Both ACRO and Dana Farber go farther than previous commenters in terms of detail, though ACRO echoes the earlier comments on what the draft fails to include, while Dana Farber calls for a number of revisions.
E-Informed Consent
ACRO suggests that the agency significantly expand discussion in any final guidance “to include the rapidly growing importance and role of mobile technology – iPhones, iPads, and apps – in the informed consent process.”
Companies offering the electronic devices as part of the consent process previously explained to us the improvements that the devices have made on the industry in terms of patient knowledge and ease of use.
“Because such new technologies can include electronic, interactive quizzes to assess understanding and comprehension, the Agency has missed an opportunity to not only examine more thoroughly various alternative, electronic methods of obtaining informed consent, but also to examine how new technologies such as animated video, graphics, and interactive quizzes could simultaneously resolve some of the understandability and comprehension concerns,” ACRO says.
Central IRBs
ACRO also criticizes the FDA for not discussing central IRBs at more length in the guidance, especially in terms of multicenter trials, as the only reference the agency makes to them is in reference to 2006 guidance.
“In order to drive efficiency in the ethics review process via the use of central IRBs, the FDA might consider requiring Sponsors who are seeking to develop a new product under the Breakthrough Therapy designation to agree to use only research sites that will accept mutual recognition for central IRB review of multi-site trials or, at a minimum, commit to IRB review within a stipulated period of time (e.g., 30 days),” ACRO says.
Alternative Treatments?
Dana Farber takes issue most forcefully with the FDA requiring the disclosure of alternative treatments, including “a description of any reasonably foreseeable risks or discomforts and potential benefits associated with these alternatives.”
“We strongly recommend that FDA not adopt this position, for several reasons,” Dana Farber says. “First, it will make consent forms very long when the research involves a disease with many options for treatment, and would be likely to create confusion for research subjects.
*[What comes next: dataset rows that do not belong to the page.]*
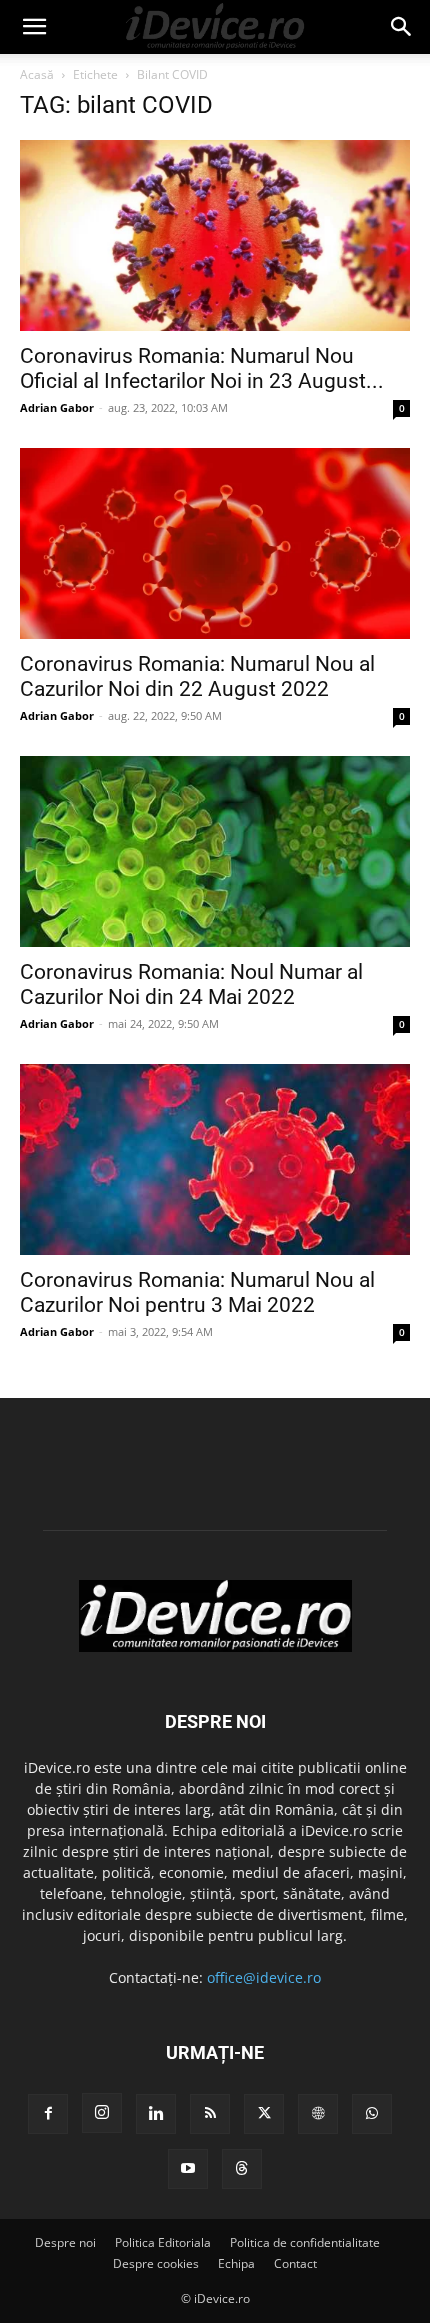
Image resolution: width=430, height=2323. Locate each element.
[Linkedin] (156, 2114)
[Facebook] (48, 2114)
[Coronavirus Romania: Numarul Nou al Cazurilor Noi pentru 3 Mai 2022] (215, 1159)
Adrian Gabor (57, 407)
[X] (264, 2114)
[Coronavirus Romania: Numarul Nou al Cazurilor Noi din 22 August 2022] (215, 543)
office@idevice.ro (264, 1977)
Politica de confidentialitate (305, 2242)
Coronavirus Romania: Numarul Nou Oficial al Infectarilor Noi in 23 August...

For instance, disclosing the risks and benefits of all drugs approved for the treatment of arthritis would take many pages.
“Second, disclosing the risks and benefits of the research against all of the risks and benefits of alternative courses of treatment might dilute the risks and benefits of the research,” Dana Farber says. “Third, it imposes an additional responsibility on investigators to continue to update research consent forms to account for new research opportunities and describe the risks and benefits of those alternative treatment options.”
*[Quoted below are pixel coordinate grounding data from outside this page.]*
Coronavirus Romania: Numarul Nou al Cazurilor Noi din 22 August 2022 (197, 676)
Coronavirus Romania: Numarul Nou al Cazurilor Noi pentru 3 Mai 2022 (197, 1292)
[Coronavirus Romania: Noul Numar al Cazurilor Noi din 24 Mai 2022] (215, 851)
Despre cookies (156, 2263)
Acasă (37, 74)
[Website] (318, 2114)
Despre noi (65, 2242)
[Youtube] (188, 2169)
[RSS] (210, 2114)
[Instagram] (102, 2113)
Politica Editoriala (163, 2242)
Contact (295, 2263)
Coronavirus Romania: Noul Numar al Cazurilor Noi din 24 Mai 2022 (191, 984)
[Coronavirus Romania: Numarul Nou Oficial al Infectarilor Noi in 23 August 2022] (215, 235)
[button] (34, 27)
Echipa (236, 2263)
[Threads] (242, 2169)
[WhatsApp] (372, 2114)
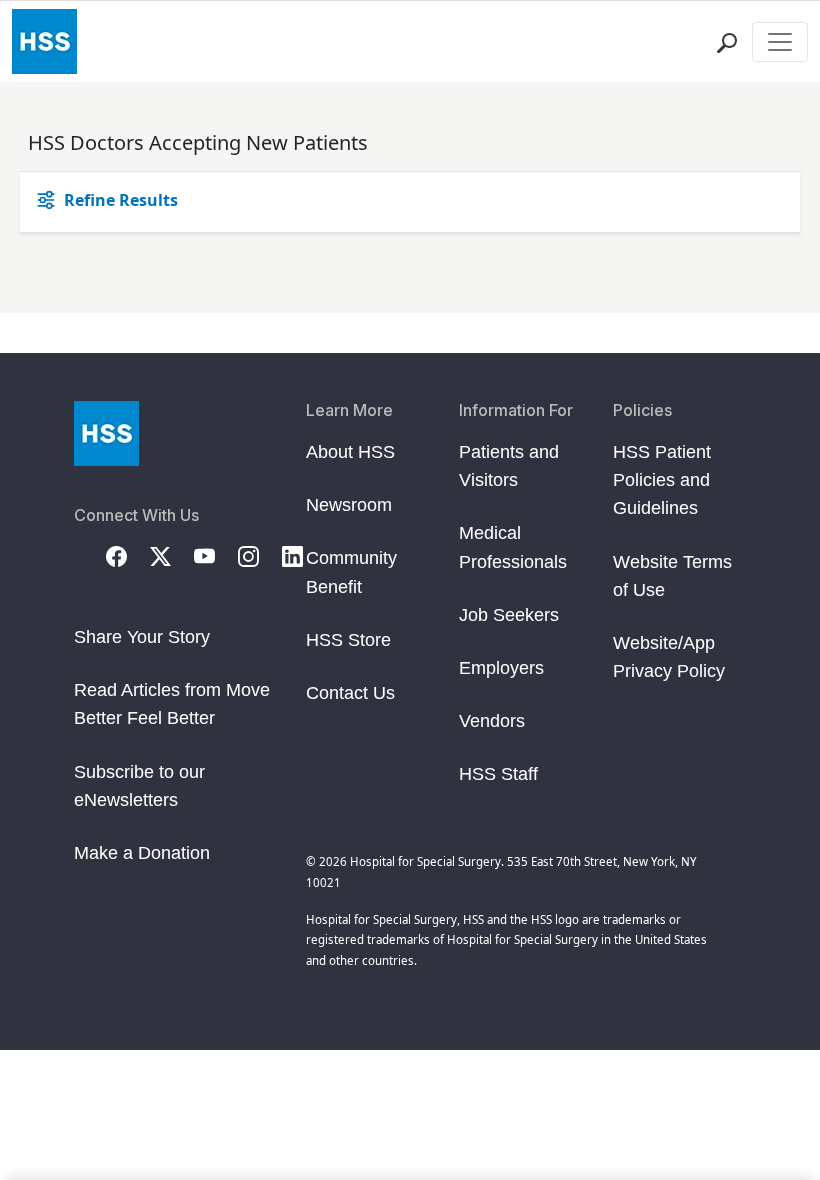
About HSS (350, 452)
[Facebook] (128, 555)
Dana Farber also takes issue with FDA’s stance on payments for subjects as the agency says it considers such payments “to be compensation for expenses and inconveniences, not a benefit of participation in research.”
However, Dana Farber says that this seems “contradictory to previous FDA Guidance…which notes that ‘financial incentives are often used when health benefits to subjects are remote or non-existent.’ When individual subjects who are healthy volunteers are paid to participate in phase I trials it is difficult to not see the compensation as a benefit for participation in research.”
The cancer institute requests FDA address how clinical investigators and sponsors can avoid illegal promotion of medical products when providing aggregate results to subjects, “as this would greatly contribute to sponsor's comfort with providing such results to subjects.”